◆ CONSIGNE
D'après le texte de lecture :
1. Quel nom Paul Rocher donne-t-il à cette stratégie de défense ?
2. Dans quel journal sa tribune a-t-elle été publiée ?
3. Selon lui, à partir de quel moment les policiers ont-ils franchi le pas de l'hostilité à la violence physique ?

◆ TEXTE DE LECTURE
________________________

Cette stratégie de défense est qualifiée de syndrome de “citadelle assiégée” par Paul Rocher, auteur de “Que fait la police ? Et comment s’en passer” (ed. La Fabrique, 2022). “Assiégée par qui ? Par le reste de la population que les policiers tendent ainsi à considérer au mieux avec méfiance, au pire avec hostilité”, écrit-il dans une tribune publiée sur Le Monde. Selon lui, cette méfiance est interne à la police et liée à la criminalisation gouvernementale d’une partie du militantisme politique. “De l’hostilité à la violence physique, il n’y a qu’un petit pas, que les policiers ont franchi dès les premières manifestations contre la réforme des retraites”, note-t-il.

________________________

◆ MATÉRIEL EXTRAIT

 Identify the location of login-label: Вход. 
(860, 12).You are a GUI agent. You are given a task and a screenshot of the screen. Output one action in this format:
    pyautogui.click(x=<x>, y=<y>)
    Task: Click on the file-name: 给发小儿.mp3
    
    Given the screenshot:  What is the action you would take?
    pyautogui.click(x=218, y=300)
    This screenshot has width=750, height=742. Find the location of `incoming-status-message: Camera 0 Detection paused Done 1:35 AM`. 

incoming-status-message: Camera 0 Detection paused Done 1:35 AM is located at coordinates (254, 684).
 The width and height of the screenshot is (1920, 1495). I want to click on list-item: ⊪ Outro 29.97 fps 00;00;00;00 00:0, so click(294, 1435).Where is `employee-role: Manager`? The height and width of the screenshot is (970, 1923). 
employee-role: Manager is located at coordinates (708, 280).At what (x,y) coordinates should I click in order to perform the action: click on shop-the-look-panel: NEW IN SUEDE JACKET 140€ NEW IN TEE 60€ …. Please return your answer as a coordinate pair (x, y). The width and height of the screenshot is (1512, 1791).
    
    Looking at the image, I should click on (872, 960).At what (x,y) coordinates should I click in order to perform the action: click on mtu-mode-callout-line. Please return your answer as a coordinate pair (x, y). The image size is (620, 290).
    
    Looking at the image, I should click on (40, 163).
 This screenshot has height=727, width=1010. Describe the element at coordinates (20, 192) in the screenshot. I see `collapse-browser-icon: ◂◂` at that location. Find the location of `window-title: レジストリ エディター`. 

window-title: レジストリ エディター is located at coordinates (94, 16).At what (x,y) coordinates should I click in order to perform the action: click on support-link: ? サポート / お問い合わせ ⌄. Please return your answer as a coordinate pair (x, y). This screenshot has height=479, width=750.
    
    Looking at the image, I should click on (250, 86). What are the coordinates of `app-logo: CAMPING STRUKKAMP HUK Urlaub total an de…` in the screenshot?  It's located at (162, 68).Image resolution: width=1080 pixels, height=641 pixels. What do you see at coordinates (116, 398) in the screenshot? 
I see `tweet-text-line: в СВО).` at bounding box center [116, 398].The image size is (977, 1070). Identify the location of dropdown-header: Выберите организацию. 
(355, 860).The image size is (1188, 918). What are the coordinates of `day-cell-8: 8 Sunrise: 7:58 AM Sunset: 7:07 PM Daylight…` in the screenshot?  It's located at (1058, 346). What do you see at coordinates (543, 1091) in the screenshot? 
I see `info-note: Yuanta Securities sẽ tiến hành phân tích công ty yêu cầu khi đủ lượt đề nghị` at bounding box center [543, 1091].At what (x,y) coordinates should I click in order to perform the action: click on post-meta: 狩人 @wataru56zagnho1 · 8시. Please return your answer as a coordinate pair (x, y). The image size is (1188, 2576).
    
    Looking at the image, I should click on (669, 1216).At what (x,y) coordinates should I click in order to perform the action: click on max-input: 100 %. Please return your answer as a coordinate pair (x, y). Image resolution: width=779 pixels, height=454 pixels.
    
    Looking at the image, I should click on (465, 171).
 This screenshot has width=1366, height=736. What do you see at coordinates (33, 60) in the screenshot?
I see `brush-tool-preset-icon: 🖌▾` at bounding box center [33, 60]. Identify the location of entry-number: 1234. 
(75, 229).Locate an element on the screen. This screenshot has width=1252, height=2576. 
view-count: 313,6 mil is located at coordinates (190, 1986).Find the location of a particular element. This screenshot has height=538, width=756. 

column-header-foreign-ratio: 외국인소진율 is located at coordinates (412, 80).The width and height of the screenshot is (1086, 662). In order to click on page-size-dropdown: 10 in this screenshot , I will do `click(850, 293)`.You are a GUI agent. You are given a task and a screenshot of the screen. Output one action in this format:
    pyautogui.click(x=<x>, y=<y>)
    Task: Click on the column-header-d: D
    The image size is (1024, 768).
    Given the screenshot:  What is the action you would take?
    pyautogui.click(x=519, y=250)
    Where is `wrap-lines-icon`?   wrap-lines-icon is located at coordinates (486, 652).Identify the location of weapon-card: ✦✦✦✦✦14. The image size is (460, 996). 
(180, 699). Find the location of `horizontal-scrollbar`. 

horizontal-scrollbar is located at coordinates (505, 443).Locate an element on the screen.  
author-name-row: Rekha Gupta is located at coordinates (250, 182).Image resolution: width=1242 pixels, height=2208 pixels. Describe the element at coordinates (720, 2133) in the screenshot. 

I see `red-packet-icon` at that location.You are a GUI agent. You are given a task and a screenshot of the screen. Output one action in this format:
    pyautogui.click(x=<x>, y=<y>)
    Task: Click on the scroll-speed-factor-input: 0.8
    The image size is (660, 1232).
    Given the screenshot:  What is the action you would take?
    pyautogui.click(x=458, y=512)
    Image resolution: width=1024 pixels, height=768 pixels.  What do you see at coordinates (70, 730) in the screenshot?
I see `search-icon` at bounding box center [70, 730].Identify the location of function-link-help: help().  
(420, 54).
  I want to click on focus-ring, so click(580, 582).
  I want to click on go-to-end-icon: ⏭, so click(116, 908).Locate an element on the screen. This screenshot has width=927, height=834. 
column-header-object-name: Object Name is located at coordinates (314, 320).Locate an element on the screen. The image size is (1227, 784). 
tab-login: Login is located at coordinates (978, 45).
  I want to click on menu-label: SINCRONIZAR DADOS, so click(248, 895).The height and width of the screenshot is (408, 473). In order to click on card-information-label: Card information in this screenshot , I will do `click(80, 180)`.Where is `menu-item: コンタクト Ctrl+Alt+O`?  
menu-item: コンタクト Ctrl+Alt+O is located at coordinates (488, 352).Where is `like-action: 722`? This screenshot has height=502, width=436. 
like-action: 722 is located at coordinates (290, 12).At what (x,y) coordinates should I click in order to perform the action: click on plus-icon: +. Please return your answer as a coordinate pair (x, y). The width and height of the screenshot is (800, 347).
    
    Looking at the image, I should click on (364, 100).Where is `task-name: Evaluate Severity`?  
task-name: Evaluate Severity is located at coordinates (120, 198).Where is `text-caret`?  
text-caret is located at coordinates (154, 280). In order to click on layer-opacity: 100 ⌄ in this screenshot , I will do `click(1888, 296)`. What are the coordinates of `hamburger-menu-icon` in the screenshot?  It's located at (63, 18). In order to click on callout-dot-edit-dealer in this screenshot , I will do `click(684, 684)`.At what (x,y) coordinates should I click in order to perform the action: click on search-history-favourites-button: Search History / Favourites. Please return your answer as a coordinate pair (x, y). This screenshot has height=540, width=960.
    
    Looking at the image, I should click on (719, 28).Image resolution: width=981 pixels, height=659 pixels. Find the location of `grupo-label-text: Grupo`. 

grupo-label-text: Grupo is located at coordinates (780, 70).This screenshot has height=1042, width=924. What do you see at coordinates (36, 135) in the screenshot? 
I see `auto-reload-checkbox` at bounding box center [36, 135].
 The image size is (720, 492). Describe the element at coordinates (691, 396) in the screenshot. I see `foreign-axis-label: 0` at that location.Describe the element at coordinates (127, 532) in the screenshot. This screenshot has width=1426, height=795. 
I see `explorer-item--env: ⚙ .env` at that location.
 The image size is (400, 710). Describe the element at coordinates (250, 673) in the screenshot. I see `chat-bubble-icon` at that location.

________________________

◆ CORRIGÉ
1. Le syndrome de « citadelle assiégée ».
2. Le Monde.
3. Dès les premières manifestations contre la réforme des retraites.